__Work to complete__: Set down, unchanged, the entries from the line containing "Task: Click the starting" through the line containing "coord(870,251)", including both of those lines.

__Input rows__:
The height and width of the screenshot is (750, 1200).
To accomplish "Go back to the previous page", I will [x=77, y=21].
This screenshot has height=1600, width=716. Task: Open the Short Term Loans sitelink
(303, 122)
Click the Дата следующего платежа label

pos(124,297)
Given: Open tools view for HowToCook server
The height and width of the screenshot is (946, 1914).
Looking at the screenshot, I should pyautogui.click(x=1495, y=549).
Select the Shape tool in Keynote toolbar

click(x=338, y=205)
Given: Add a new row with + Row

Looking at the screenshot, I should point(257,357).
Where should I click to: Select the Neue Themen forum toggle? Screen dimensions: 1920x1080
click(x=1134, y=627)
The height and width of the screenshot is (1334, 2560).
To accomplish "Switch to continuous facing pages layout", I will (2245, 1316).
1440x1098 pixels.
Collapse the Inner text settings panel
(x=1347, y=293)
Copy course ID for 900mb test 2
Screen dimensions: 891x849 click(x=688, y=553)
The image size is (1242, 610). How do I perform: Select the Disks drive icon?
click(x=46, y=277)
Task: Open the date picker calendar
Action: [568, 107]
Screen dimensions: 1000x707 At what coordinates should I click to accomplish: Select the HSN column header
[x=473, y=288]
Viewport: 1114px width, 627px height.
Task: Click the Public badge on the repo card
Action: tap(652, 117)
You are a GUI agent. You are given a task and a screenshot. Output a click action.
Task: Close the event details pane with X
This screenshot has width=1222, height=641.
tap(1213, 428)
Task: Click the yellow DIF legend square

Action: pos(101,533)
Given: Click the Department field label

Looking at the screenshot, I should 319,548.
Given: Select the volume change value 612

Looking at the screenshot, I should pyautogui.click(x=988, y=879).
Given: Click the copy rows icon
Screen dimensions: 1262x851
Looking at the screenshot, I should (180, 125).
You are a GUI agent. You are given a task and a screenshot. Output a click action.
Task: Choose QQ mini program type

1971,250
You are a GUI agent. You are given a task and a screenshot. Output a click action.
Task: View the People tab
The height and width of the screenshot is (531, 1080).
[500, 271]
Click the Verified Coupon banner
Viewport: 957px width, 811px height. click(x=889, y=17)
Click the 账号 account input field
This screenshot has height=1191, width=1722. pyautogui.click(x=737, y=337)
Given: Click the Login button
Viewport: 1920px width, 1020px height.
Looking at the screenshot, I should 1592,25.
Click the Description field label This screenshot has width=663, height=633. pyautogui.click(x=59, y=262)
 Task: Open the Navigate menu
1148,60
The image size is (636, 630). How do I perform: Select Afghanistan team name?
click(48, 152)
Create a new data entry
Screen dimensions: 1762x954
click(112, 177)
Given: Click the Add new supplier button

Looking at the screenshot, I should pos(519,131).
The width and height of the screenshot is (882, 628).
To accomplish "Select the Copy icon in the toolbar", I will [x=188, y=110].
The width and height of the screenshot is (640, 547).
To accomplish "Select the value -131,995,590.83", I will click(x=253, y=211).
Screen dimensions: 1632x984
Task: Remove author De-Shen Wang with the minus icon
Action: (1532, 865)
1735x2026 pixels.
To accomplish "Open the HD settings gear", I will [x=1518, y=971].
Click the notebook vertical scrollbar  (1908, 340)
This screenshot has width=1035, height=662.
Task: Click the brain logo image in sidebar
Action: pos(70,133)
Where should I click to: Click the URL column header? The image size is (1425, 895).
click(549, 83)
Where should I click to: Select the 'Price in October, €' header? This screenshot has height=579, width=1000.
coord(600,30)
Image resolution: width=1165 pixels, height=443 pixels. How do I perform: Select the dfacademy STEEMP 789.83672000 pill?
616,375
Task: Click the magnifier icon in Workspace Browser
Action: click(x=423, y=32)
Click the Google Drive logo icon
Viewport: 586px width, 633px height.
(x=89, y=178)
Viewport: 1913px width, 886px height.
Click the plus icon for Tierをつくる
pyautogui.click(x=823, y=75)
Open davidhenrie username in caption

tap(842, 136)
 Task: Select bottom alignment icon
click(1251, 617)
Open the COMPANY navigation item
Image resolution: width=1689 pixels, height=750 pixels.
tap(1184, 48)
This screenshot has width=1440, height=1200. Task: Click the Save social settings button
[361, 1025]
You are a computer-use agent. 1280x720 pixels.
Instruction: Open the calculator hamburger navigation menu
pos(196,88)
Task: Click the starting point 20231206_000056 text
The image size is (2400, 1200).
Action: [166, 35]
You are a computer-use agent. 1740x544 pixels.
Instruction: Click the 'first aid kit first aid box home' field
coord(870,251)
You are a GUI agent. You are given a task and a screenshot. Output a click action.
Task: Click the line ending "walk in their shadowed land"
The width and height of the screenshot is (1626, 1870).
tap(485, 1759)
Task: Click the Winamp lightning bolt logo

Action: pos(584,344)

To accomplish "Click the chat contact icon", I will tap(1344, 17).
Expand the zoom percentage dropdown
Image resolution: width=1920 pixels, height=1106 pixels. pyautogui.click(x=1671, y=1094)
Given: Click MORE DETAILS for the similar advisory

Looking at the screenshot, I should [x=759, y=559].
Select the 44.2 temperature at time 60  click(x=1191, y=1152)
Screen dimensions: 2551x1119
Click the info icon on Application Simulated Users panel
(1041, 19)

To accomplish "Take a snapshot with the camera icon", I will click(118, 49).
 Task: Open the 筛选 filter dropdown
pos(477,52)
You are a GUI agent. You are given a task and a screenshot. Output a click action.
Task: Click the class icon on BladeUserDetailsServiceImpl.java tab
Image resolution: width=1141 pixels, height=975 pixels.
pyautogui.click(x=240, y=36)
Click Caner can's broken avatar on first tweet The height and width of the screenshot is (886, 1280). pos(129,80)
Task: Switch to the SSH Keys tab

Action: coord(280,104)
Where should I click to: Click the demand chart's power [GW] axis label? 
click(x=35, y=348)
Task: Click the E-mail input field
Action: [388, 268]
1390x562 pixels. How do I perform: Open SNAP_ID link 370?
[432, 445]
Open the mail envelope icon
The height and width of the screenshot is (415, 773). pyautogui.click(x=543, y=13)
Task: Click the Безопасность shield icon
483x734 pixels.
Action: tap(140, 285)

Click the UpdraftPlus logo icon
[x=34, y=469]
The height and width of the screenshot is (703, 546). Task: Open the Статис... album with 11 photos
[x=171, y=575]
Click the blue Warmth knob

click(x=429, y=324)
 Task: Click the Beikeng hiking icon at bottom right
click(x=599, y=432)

__Full answer__:
Task: Click the starting point 20231206_000056 text
The image size is (2400, 1200).
Action: [166, 35]
You are a computer-use agent. 1740x544 pixels.
Instruction: Click the 'first aid kit first aid box home' field
coord(870,251)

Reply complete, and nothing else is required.